Once you reach the line containing "This screenshot has width=595, height=358.", write out that line and every remaining line of the records exactly.

[[ Data in this exercise, beginning ]]

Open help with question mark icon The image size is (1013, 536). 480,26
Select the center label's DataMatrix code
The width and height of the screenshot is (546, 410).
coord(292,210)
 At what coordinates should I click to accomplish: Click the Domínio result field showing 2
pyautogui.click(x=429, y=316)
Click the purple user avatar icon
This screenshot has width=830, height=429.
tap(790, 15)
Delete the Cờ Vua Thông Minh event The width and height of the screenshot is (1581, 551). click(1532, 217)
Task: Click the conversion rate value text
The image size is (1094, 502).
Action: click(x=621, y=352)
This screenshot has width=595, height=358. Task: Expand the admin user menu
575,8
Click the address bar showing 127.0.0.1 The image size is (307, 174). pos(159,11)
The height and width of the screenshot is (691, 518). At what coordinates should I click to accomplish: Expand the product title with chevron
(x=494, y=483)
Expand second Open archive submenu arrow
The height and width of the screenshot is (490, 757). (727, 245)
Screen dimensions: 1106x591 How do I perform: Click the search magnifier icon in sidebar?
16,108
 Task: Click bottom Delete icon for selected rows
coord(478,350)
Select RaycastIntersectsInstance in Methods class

[[ Data in this exercise, end ]]

Answer section
This screenshot has width=595, height=358. Task: Expand the admin user menu
575,8
Click the address bar showing 127.0.0.1 The image size is (307, 174). pos(159,11)
The height and width of the screenshot is (691, 518). At what coordinates should I click to accomplish: Expand the product title with chevron
(x=494, y=483)
Expand second Open archive submenu arrow
The height and width of the screenshot is (490, 757). (727, 245)
Screen dimensions: 1106x591 How do I perform: Click the search magnifier icon in sidebar?
16,108
 Task: Click bottom Delete icon for selected rows
coord(478,350)
Select RaycastIntersectsInstance in Methods class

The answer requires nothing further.